Excerpt provided Start Marker

The clearing of the land, the sturdy steel-beam framework, the drywall and, soon, fresh coats of paint and comfortable furniture in soothing colors will combine to result in an anticipated December opening for the Dorothea Dix Care Unit for Adolescents at Cape Fear Valley, just over a year since the medical center broke ground on the facility in November 2020.

For parents of an adolescent experiencing a mental health crisis, all those things represent security and hope. The idea of the center is years in the making, a longtime mutual goal of Ken Fleishman, M.D., who is one of four board-certified child psychiatrists with Cape Fear Valley Health, and John Bigger, who is Corporate Director of Cape Fear Valley Health’s Behavioral Health and Sleep Center. Jadapalle will serve as the psychiatrist in charge of the services provided on the unit.

“There is a huge need for this,” said Dr. Fleishman, who serves as medical director for psychiatry and behavioral health for Cape Fear Valley. “It will be a huge asset. And it will give us the opportunity to train younger child psychiatrists through offering a two-year fellowship in a new Child and Adolescent Psychiatry Residency program.”

Although the need is great for inpatient treatment for adolescents in Cumberland County, the cost of the center could have been prohibitive. Bigger said the Division of Health and Human Services through the Department of Mental Health saw the need and helped with funding. The 16-bed facility, located beside the Behavioral Health Care Center on the medical center campus, also will feature a secure outdoor recreational area.

“It will be one of the coolest features of the whole thing,” Bigger said. “Basketball courts and corn hole and a recreational therapist to teach kids how to deal with downtime.”

The center will house patients ages 13 to 17 with the goal of stabilizing adolescents experiencing a mental health crisis and helping return safely to their families. Children in crisis and their families typically must now wait in the emergency department until a bed is available at one of the other adolescent psychiatric treatment facilities in North Carolina, the closest of which is 70 miles away. That wait can take from two to five days. And even once space is available, distance can strain the hope of an effective treatment plan, which almost always involves therapy for the entire family, rather than just medication, Fleishman said. The center will feature psychotherapy staff, psychiatrists and social workers.

Excerpt provided End Marker

## Problems to work on
- 1) In the adolescent care unit excerpt, how many beds will the facility have?
- 2) Please pick up the adolescent care unit excerpt right after its final sentence and continue it.
The lines that follow come from a separate source.

Material supplied Start Marker

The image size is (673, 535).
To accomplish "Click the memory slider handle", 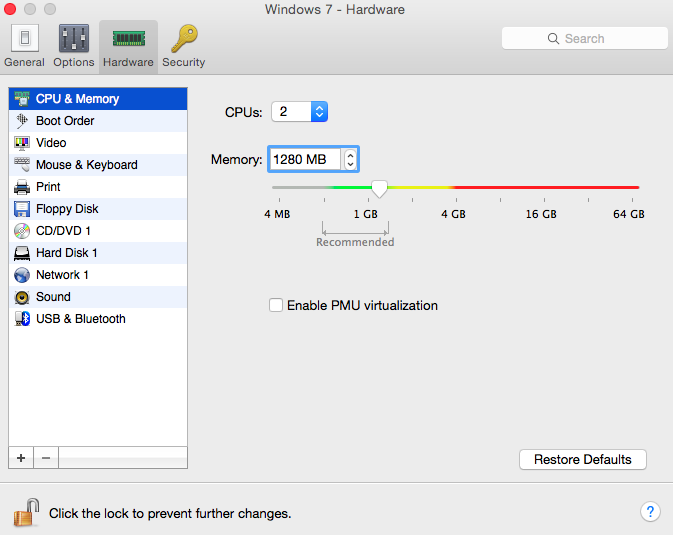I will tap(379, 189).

Material supplied End Marker
Material supplied Start Marker

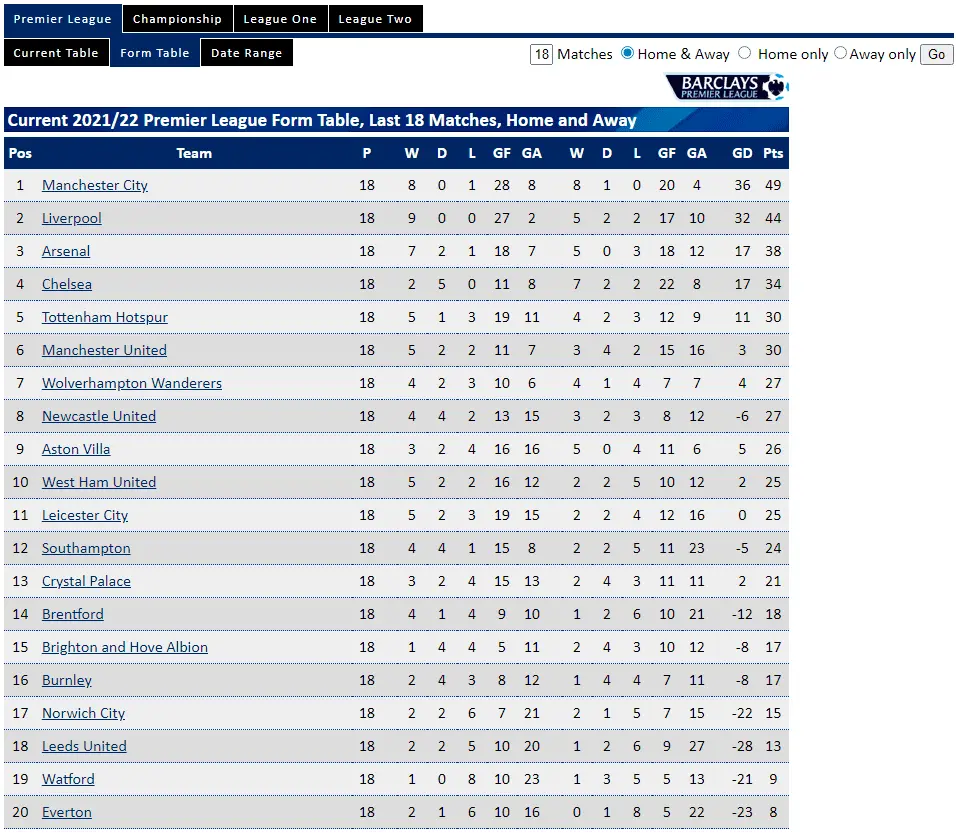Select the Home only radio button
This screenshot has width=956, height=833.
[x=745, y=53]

Material supplied End Marker
Material supplied Start Marker

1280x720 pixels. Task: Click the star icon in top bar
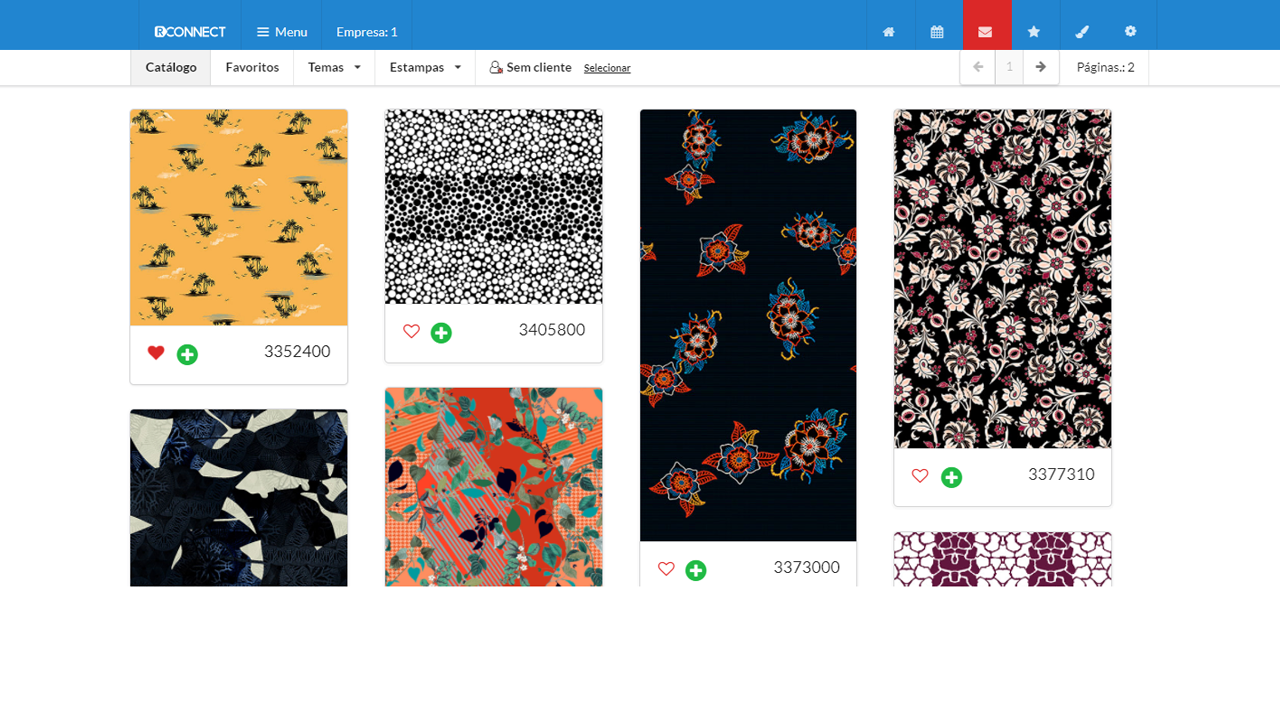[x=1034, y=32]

Material supplied End Marker

## Answers below
- 1) 16 beds.

- 2)
M.B. Kahn Construction Co., the firm overseeing the project, has collaborated with Cape Fear Valley Health to ensure the state-of-the-art center will include important features in comfort, security and care.

“We can get a lot done here,” Fleishman said. “One of the biggest indicators of success is family therapy, and we’ll have space for that here.”

Bigger added, “Everybody will work together to address the needs of the teen. But the teen will be part of the team as well.”

Jadapalle’s passion for child psychiatry began when she worked in a center that treated epilepsy.

“I saw how much a sick child affected a family and an entire community,” she said. “If you can get a child stabilized, they can grow up to be productive adults.”

Fleishman said Jadapalle is perfectly suited for her role at the center.

“She doesn’t stop,” he said. “She has a passion for psychiatry and for children. She puts the quality of care above everything else.”

“That’s because I have a mentor like him,” Jadapalle said.

WHO WAS DOROTHEA DIX?

The Dorothea Dix Care Unit for Adolescents at Cape Fear Valley is made possible in part through Dorothea Dix Hospital Property Funds. Those funds were made possible by the 2015 sale of the Dorothea Dix campus near downtown Raleigh, which was formerly home to the state’s largest mental hospital. Terms of the sale specified that proceeds be used for mental health treatment programs throughout the state.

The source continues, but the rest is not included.